Noah had experienced difficulty all along in ascertaining the state of the waters. When he desired to dispatch the raven, the bird said: "The Lord, thy Master, hates me, and thou dost hate me, too. Thy Master hates me, for He bade thee take seven pairs of the clean animals into the ark, and but two pairs of the unclean animals, to which I belong. Thou hatest me, for thou dost not choose, as a messenger, a bird of one of the kinds of which there are seven pairs in the ark, but thou sendest me, and of my kind there is but one pair. Suppose, now, I should perish by reason of heat or cold, would not the world be the poorer by a whole species of animals? Or can it be that thou hast cast a lustful eye upon my mate, and desirest to rid thyself of me?"
Where unto Noah made answer, and said: "Wretch! I must live apart from my own wife in the ark. How much less would such thoughts occur to my mind as thou imputest to me!"

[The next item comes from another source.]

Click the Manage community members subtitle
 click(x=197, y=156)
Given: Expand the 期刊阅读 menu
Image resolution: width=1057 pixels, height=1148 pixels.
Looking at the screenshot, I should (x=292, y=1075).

The raven's errand had no success, for when he saw the body of a dead man, he set to work to devour it, and did not execute the orders given to him by Noah.
Thereupon the dove was sent out. Toward evening she returned with an olive leaf in her bill, plucked upon the Mount of Olives at Jerusalem, for the Holy Land had not been ravaged by the deluge. As she plucked it, she said to God: "O Lord of the world, let my food be as bitter as the olive, but do Thou give it to me from Thy hand, rather than it should be sweet, and I be delivered into the power of men."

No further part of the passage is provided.